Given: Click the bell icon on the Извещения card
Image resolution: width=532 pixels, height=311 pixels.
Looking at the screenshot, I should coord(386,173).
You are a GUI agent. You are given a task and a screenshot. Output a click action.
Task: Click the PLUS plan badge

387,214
────────
Aim of the exercise:
Copy the whole listing, word for word.

Answer to this task:
Given: Click the bell icon on the Извещения card
Image resolution: width=532 pixels, height=311 pixels.
Looking at the screenshot, I should coord(386,173).
You are a GUI agent. You are given a task and a screenshot. Output a click action.
Task: Click the PLUS plan badge

387,214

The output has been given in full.